6 de febrero de 2014




El tío abuelo siempre tuvo alma de explorador. Eso al menos era lo que nos contaba la abuela, remarcando que todo comenzó desde el mismo momento en que aprendió a sostenerse con las dos piernas porque enseguida se escapaba para subirse a los árboles. Luego, a medida que fue haciéndose mayor, sus ansias por conocer lo que había más allá del muro que rodeaba el jardín hicieron que se fugarse en varias ocasiones. Algo que fue motivo de preocupación, pues la familia pensó que cuando empezase a ir solo al colegio había riesgo de que su obsesión por la aventura le condujese hacia otros lugares que no fuesen la escuela. Es por eso que, según cuenta la abuela, decidieron vigilarle de cerca, lo que les ocasionó el inconveniente de tener que planificar la vida doméstica porque unos y otros tuvieron que establecer turnos para acompañarle todos los días a clase. Y así fue hasta que terminó los estudios de bachillerato. Después, al parecer, como al tío abuelo tampoco parecían interesarle demasiado los libros su padre le puso a trabajar en el negocio familiar. Aunque ello, decía la abuela, no le quitó las esperanzas de que le llegase la oportunidad para descubrir nuevos horizontes. Hasta que todas esas ideas desaparecieron de un plumazo cuando la bella Adéle se cruzó con él en la playa, justo en el momento en que se disponía a partir en la barca que había adquirido unos días antes.

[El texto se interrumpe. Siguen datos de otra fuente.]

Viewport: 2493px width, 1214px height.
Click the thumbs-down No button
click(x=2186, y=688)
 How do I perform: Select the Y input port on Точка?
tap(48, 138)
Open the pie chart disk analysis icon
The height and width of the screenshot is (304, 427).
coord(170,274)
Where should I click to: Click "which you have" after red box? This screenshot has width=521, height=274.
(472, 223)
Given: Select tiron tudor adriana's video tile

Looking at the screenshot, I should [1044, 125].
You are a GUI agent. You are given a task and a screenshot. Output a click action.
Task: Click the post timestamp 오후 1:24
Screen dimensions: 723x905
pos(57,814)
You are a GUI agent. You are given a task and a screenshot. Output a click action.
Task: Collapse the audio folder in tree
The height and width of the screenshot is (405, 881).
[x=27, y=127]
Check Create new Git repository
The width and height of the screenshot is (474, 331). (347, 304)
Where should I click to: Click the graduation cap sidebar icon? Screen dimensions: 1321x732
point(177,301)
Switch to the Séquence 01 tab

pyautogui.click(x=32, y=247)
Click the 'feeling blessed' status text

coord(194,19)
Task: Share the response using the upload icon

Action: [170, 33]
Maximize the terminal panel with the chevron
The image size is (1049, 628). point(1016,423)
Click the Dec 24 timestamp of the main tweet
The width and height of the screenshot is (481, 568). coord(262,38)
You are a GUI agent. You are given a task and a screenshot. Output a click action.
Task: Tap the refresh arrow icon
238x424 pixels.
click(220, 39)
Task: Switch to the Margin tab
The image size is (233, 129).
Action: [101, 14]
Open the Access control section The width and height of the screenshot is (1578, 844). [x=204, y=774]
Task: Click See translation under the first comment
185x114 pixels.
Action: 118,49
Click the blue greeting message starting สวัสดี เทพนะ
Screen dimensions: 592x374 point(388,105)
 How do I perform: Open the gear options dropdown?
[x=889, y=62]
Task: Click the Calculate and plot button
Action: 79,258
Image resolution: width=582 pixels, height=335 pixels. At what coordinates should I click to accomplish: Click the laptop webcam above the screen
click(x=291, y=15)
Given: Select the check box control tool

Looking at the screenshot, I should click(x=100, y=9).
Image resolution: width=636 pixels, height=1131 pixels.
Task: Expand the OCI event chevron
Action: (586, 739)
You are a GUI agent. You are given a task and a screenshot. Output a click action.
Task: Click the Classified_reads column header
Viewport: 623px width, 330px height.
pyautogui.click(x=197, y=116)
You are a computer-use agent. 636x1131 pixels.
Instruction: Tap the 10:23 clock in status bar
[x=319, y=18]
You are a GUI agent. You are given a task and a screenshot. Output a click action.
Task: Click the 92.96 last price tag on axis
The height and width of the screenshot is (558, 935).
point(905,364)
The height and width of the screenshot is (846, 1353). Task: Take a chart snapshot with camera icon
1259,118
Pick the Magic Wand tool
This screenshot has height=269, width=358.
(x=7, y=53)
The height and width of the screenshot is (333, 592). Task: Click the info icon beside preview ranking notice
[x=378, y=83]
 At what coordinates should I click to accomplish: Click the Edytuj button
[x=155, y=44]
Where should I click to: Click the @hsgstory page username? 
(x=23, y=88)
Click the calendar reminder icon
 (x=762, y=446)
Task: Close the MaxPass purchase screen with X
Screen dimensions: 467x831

Adéle le salvó la vida, sentenciaba la abuela con cierta gravedad, porque la ingenuidad del tío, debida a la excesiva protección familiar, le hubiese conducido al desastre. No sólo se le ocurrió ponerse su mejor traje para navegar, sino que no había pensado en que para viajes de esta envergadura se necesitan provisiones. Como también, y para colmo de males, que decía la abuela, tampoco cayó en la cuenta de que no sabía nadar.